A Deep Convolutional Autoencoder-Based Approach for Anomaly Detection With Industrial, Non-Images, 2-Dimensional Data: A Semiconductor Manufacturing Case Study

2022 
In manufacturing industries, it is of fundamental importance to detect anomalies in production in order to meet the required quality goals and to limit the number of defective products that are accidentally delivered to the customers. Nevertheless, monitoring systems currently employed in production are typically very simple and rely on a set of univariate control charts that fail to capture the multivariate and complex nature of real-world industrial systems. In such context, Machine Learning (ML)-based approaches for Anomaly Detection (AD) have proven to be extremely effective in increasing anomalies detectability and, in general, in enhancing monitoring procedures.

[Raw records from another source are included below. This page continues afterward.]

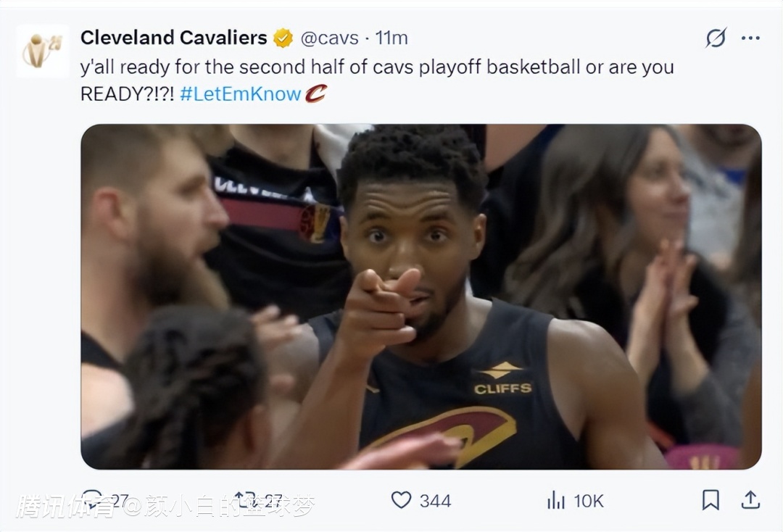
Task: Click the tweet text to open thread
Action: pyautogui.click(x=377, y=67)
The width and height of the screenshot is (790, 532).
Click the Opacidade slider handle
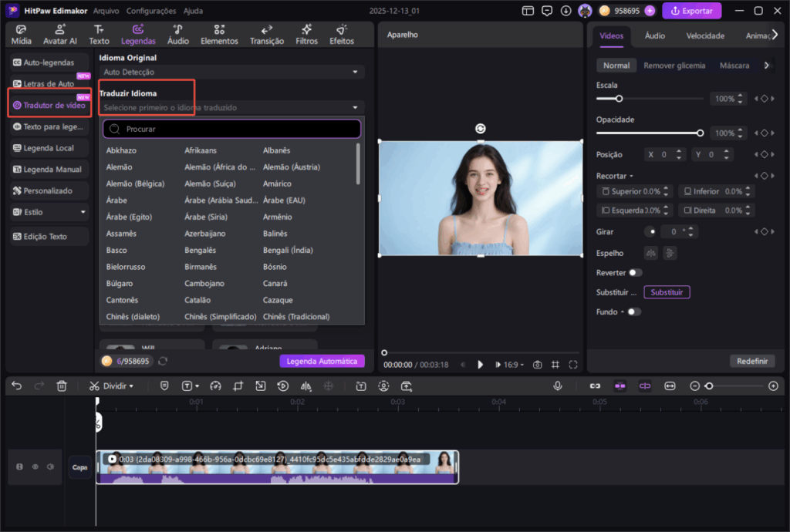[x=700, y=133]
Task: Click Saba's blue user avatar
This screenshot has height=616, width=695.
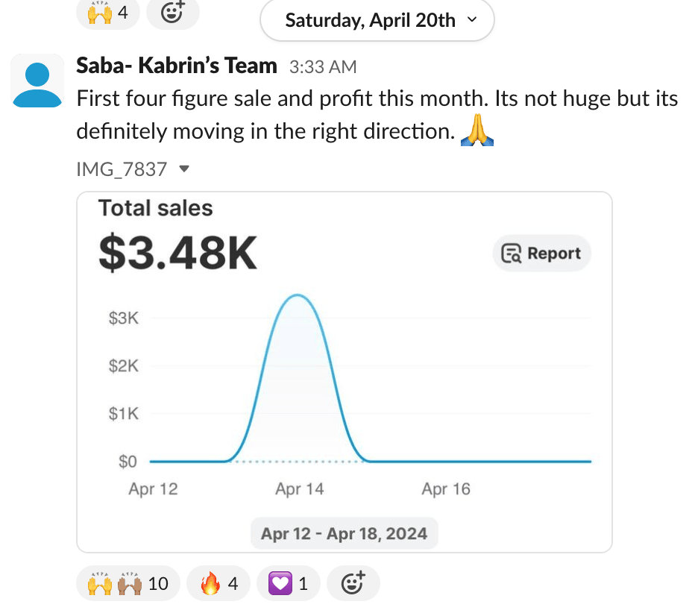Action: [x=37, y=82]
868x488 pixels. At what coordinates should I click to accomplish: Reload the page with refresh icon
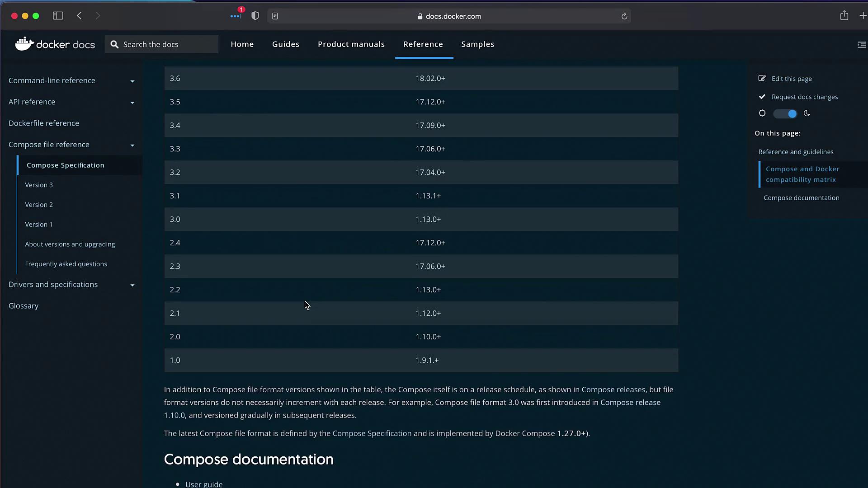tap(624, 16)
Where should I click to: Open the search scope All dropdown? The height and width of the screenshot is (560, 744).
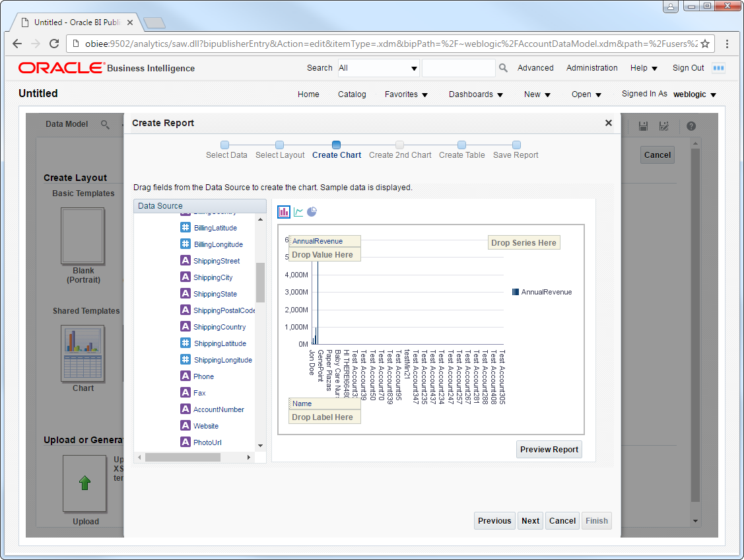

However, industrial data are typically very complex and not suitable to be fed directly to classical ML-based AD tools making feature extraction procedures a necessary step that unfortunately may lead to information loss and low scalability. Deep Learning, has proven very effective at learning useful representations of complex data in an automatic way. In this paper, we propose an AD pipeline that makes use of convolutional autoencoders to extract useful features from two-dimensional, non-image, data. We test our approach on real world Optical Emission Spectroscopy data that are typical of semiconductor manufacturing and we achieve improved performance over classical monitoring methods. Note to Practitioners —Advanced monitoring is one of the most important task in the context of Industry 4.0. Some of the main issues in developing Machine Learning-based solutions in industrial environment are: (i) the lack of reliable tagged data; (ii) the complexity of data structures present in real-world scenarios. In this paper we investigate unsupervised anomaly detection for 2-dimensional data in manufacturing environment: we provide an approach that exploit Deep Learning-based architecture for handling the data at hand. We show the effectiveness of the proposed approach in a real world case study related to optical emission spectroscopy data in semiconductor manufacturing process providing satisfactory classification accuracy.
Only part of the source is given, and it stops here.